Chinese inflation increased from 2% YOY in November to 2.5% YOY in December, on account of higher food and energy prices, likely caused by the cold winter. China’s statistics are about to be wacky for a couple of months as the Spring Festival effect kicks in — the festival shifts from January to February this year, which will play havoc with seasonal adjustments. Still, I cannot but observe that China’s inflation is a lot lower now than it was in late 2011 and early 2012 when tightening measures were being introduced. I am not sure that an up-tick caused by specific factors will be enough to prevent any policy loosening.

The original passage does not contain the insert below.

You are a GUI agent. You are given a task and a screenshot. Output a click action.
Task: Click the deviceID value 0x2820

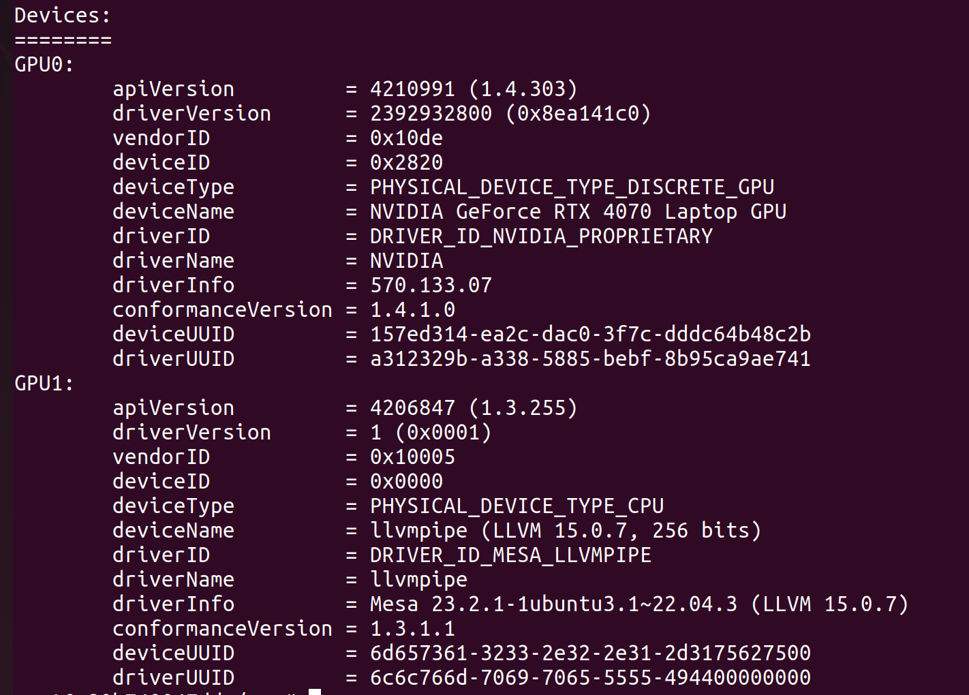pyautogui.click(x=406, y=162)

Bloomerg reports that some analysts have applied Benford’s Law to China’s economic data — which is helpful, as I had been planning to do such an exercise myself. There is no point in repeating work that you can read about. The article is here: http://bloom.bg/UZANDI. It doesn’t sound like the analysts have found evidence of wholesale manipulation; rather, their findings appear to be consistent with a propensity for rounding up. But it is further evidence that there is cause for scepticism about the numbers that China puts out.